NESE works to solve the issue of data storage for science by offering a giant central data repository accessible to lots of universities. It allows for multiple researchers from multiple universities to both store and access data for the advancement of scientific research, which is critical for scientists of any discipline doing research on data. With NESE, a researcher can gather the data they need, and then layer other applications on top of it, like analysis through artificial intelligence (AI) and machine learning (ML) to glean insights. With NESE running Ceph storage, the data stored is replicated across multiple drives, which also takes care of the issue of backing up the data. NESE is significant because it is one of the first times that open source software has been used on a data store of this scale. Ceph storage gave the researchers the opportunity to store massive amounts of data in a cost-effective way and in a manner that can be easily layered for easier data abstraction, to advance what is often mission-critical scientific research. With the NSF grant, this research will be able to continue and expand.
Datacenter-Data-Delivery Network (D3N)
In addition to NESE, the MOC research team is creating a datacenter-data-delivery network, D3N, which is a novel multi-layer cooperative caching architecture for object stores that is currently in production. It is essentially designed to accelerate big data analytic workloads with strong locality traits and a limited network connectivity between compute clusters and data storage. One of the biggest advantages for an organization is the speed at which they can glean insights from the data they have, in addition to how useful these insights will be. However, the more data you collect, the harder it can be to actually be able to use that data - becoming somewhat of a Catch-22. To help with large-scale data analysis, it is fairly common to use data lakes, which are large repositories of data that store and share terabyte and petabyte data sets. D3N - based on Ceph - improves the performance of big-data jobs running in analytics clusters by increasing the speeds at which the reads and writes take place in the data lake. There are three components to the D3N architecture:
Cache servers, which client requests are directed to and which act as proxies for the back-end object store, which stores data locally for re-use
Lookup service, so researchers can look up what they need from local servers
Heartbeat service, which will track the set of active caches.
The data stored in the data lake can be thought of as a funnel, so the more narrow the access, the harder it will to retrieve the data from. If you cache over a wider network in different cloud data centers - such as what Ceph allows for - the data will be able to be accessed over multiple data centers, so anybody anywhere in the world can have access to it much faster. More on the D3N can be found in the latest issue of Red Hat’s Research Quarterly.

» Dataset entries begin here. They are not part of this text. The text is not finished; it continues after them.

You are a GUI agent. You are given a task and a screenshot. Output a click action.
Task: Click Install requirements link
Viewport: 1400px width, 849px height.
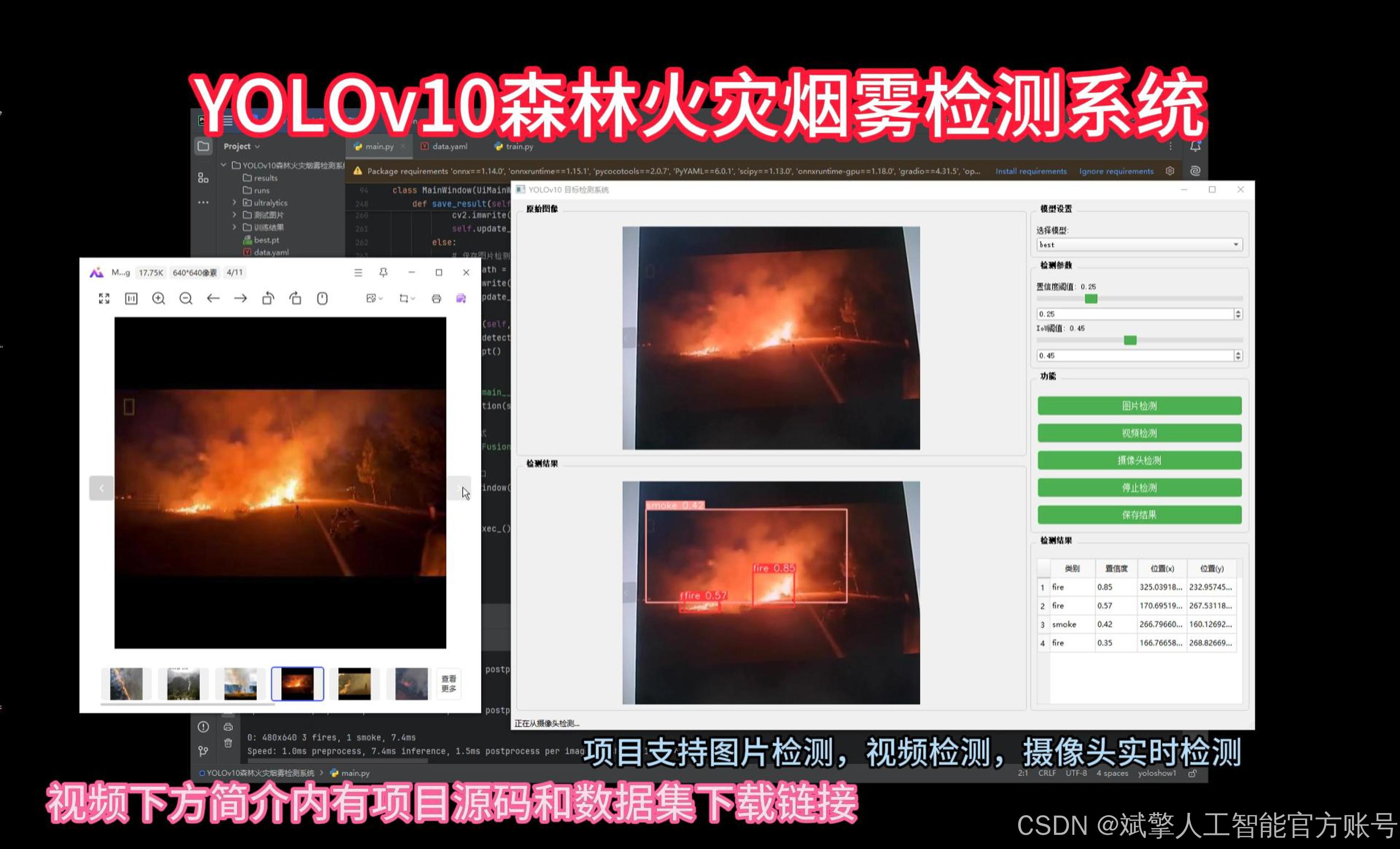(x=1031, y=171)
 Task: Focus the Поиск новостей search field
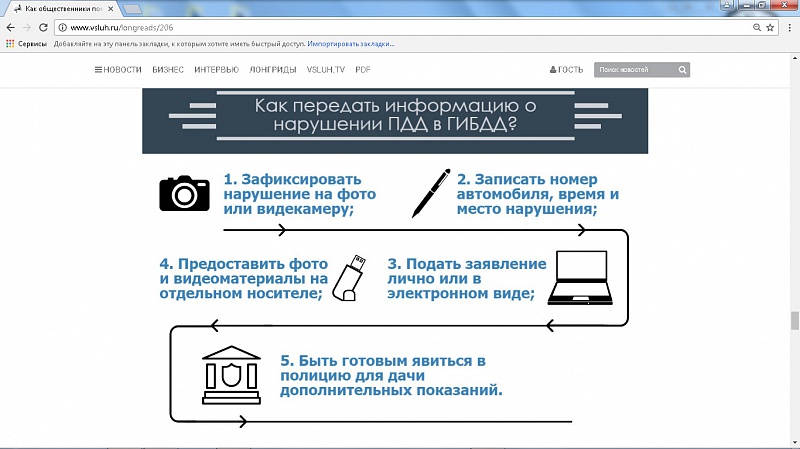click(634, 70)
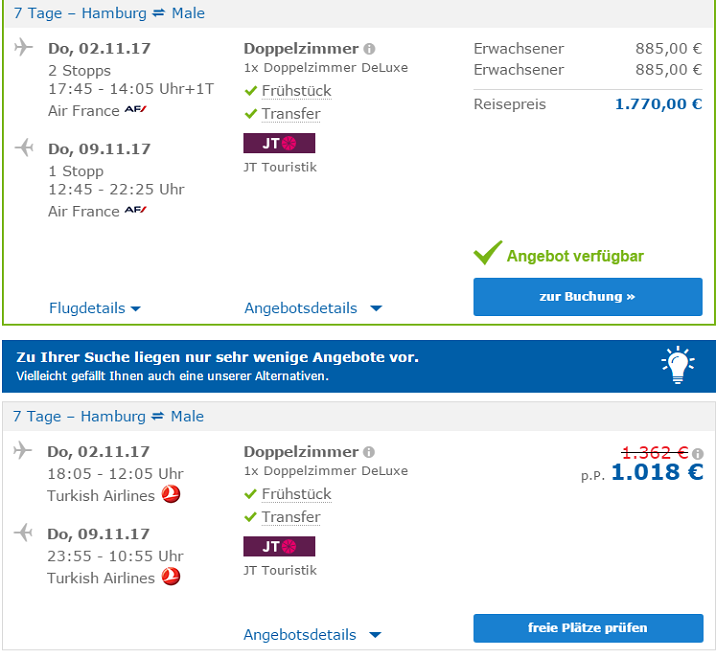The width and height of the screenshot is (716, 658).
Task: Click the info icon next to crossed-out price
Action: (x=698, y=453)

While storage is an immensely important foundation for gaining insights from data, one of the biggest advantages of Ceph is that it is open source. The advantages of running data lakes on open source technology moves beyond the technology itself to establishing a holistic research culture. There has historically been a massive barrier for grad students entering the field, and with the collaboration of universities with the MOC and working with Red Hat and open source tools, researchers can work together faster than when working in closed silos, allowing for greater accessibility and collaboration.